Task item:
Please continue the passage below on the Fed's climate risk analysis of the largest banks, starting right after its last sentence.
(Text passage)
The report makes clear that both natural disasters and the clean energy transition have implications for the industry — including by increasing the likelihood of loan defaults. It indicates, for instance, that a “severe” hurricane in the Northeast in 2050 could impact nearly half of five banks’ combined residential real estate loans in the region.

But aside from high-level, aggregated figures, the analysis does not provide in-depth information regarding each bank’s preparedness for different scenarios or the extent of the threat.

Instead, it provides a glimpse into the complicated nature of modeling future natural disasters and the clean energy transition — and what both mean for the world’s largest banks. The report highlights, for instance, that banks struggled with many parts of the analysis, partly due to significant data gaps around property insurance coverage and building characteristics.

The central goal, the Fed wrote in the report, was to “learn about large banking organizations’ climate risk-management practices and challenges” as well as to make it easier for banks and regulators to pinpoint, monitor and address climate risks as they develop.

The analysis comes years after climate advocates — and, later, the Biden administration — first started calling on financial regulators to consider climate change’s potential to upend the U.S. financial system.
(End Text passage)
(Exercise data)
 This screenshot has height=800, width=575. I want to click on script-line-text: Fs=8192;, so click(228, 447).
(End Exercise data)
(Exercise data)
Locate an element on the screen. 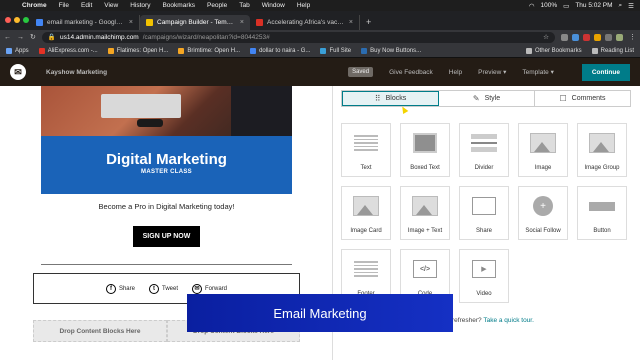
(End Exercise data)
Answer section:
President Joe Biden signed an executive order in 2021 calling on his administration to address the financial threats of climate change. That sparked a council of top financial regulators to issue a report that recommended all of its members — the Fed among them — pursue climate-related scenario analysis.

The Fed’s decision to move in that direction sparked opposition from Republican lawmakers who said financial regulators do not have the authority to wade into climate issues. They also accused the Fed of attempting to use financial regulation to bankrupt the oil and gas industry.

Fed officials have repeatedly emphasized that the scenario analysis exercise will have no regulatory implications for banks and that the central bank cannot and will not dictate which industries banks do business with.

The Fed nodded to those tensions in its analysis.

“The Federal Reserve neither prohibits nor discourages financial institutions from providing banking services to customers of any specific class or type, as permitted by law or regulation,” the report says.